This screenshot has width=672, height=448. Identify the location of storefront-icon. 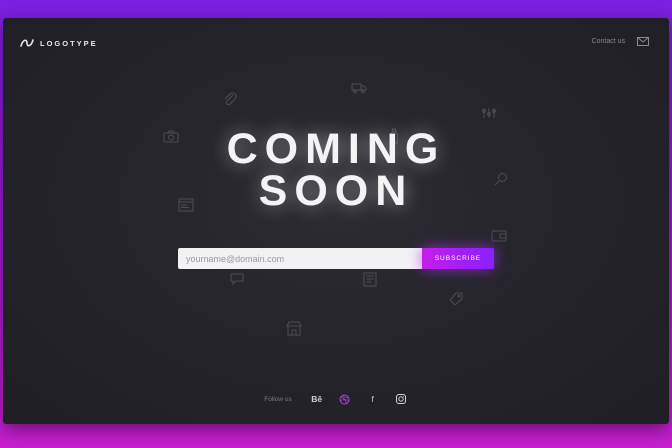
(294, 328).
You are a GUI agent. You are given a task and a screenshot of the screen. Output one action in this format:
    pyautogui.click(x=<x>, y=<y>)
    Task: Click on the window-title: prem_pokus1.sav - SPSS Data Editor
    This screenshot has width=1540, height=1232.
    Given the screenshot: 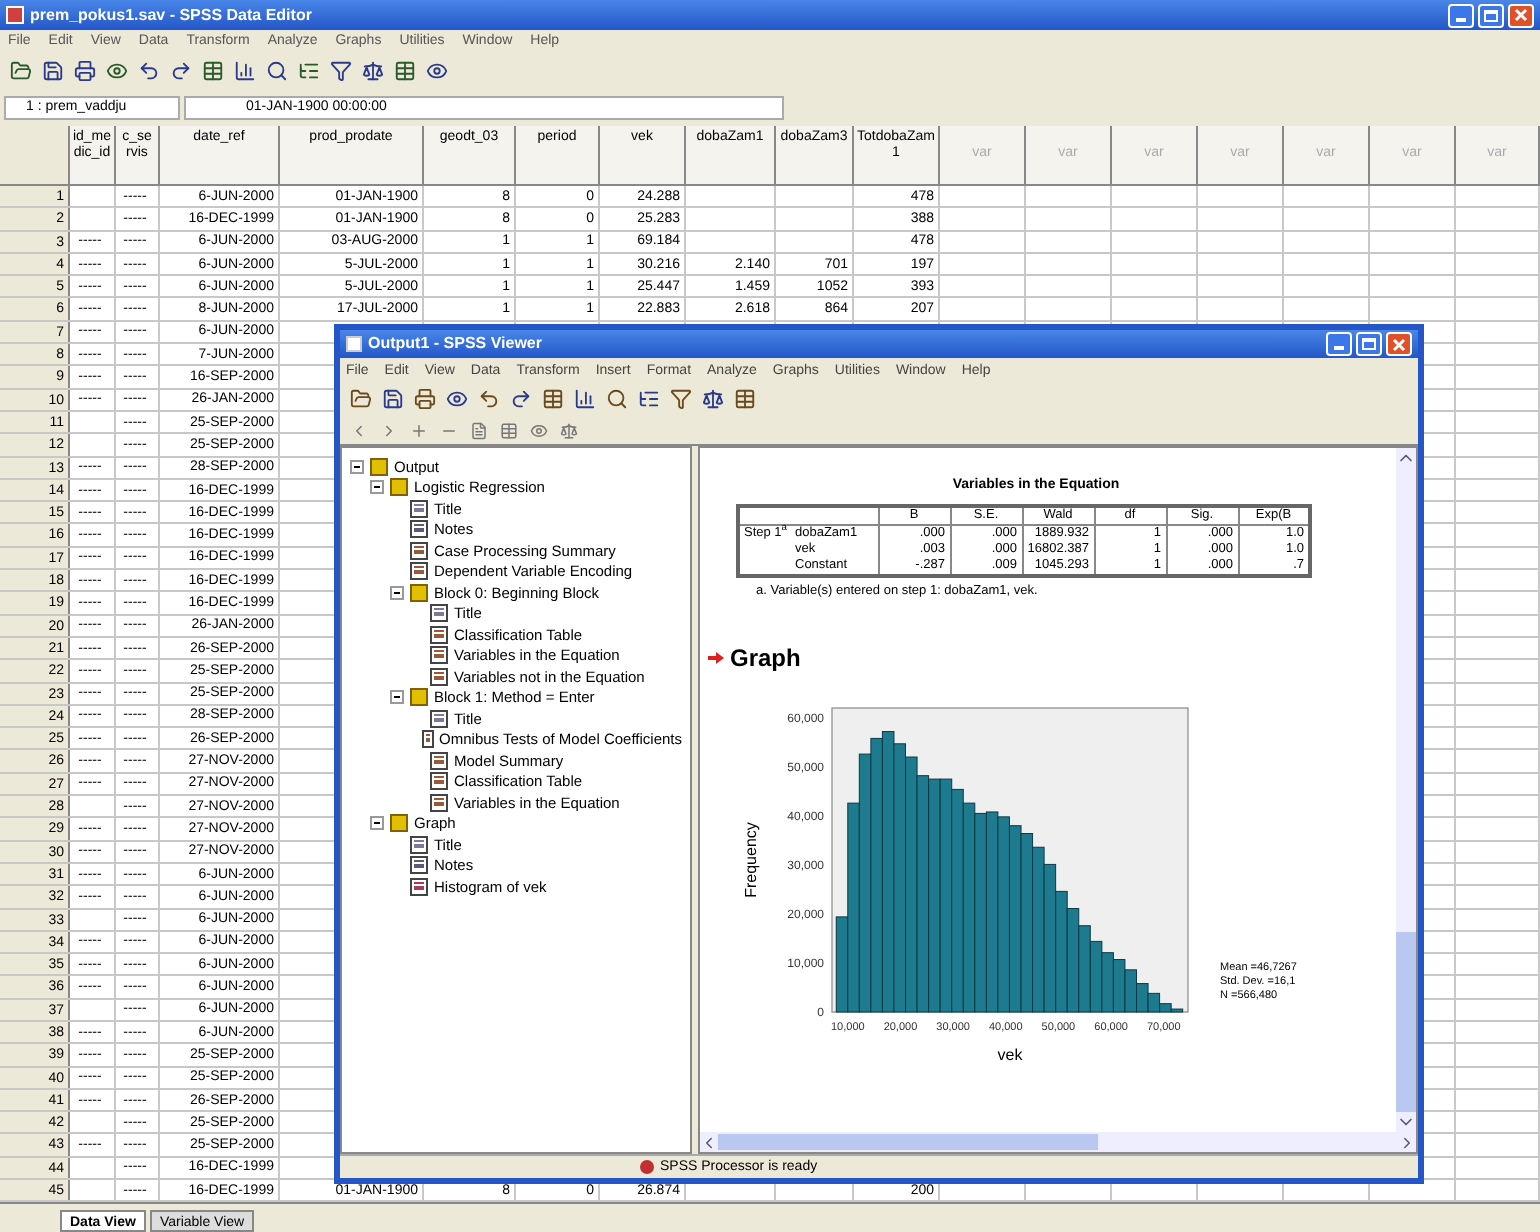 What is the action you would take?
    pyautogui.click(x=172, y=15)
    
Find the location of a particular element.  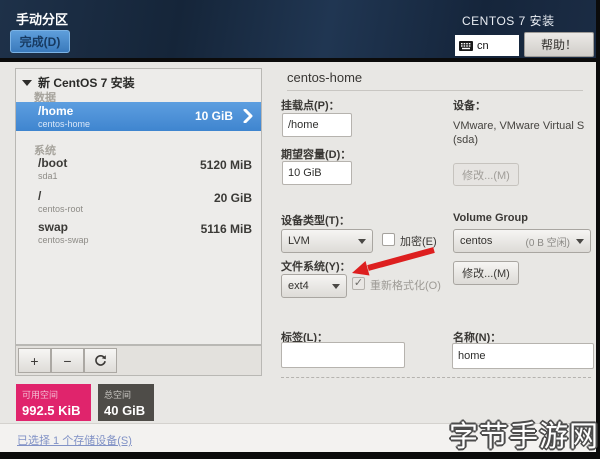

reload-button is located at coordinates (100, 360).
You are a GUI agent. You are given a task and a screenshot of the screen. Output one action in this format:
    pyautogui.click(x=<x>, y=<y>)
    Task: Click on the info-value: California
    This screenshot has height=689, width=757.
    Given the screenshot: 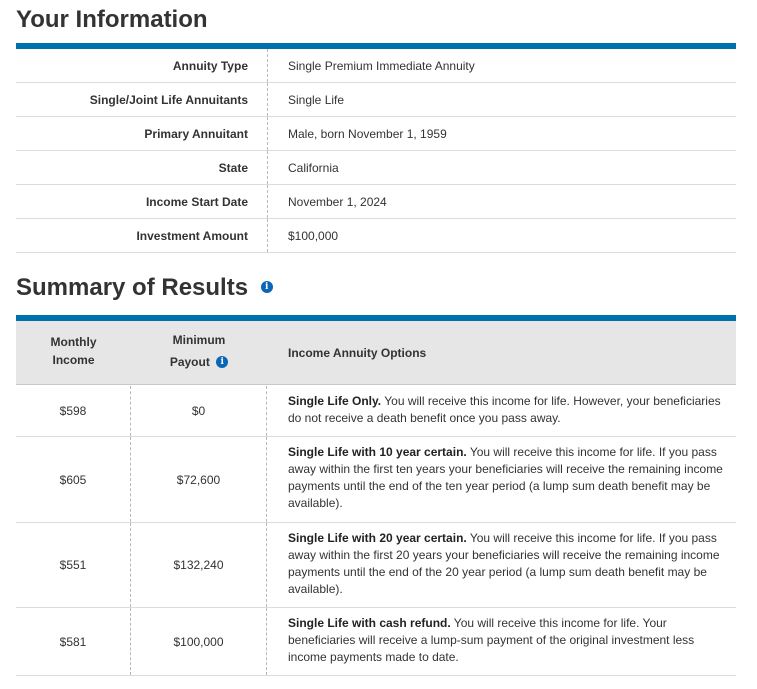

▶ TASK:
Copy the entries word for word, starting at the very beginning and ending with the line that contains "(294, 328).". Leave the pictures out of your copy.

▶ RESPONSE FOR THIS EXERCISE:
This screenshot has width=672, height=448. Identify the location of storefront-icon. 
(294, 328).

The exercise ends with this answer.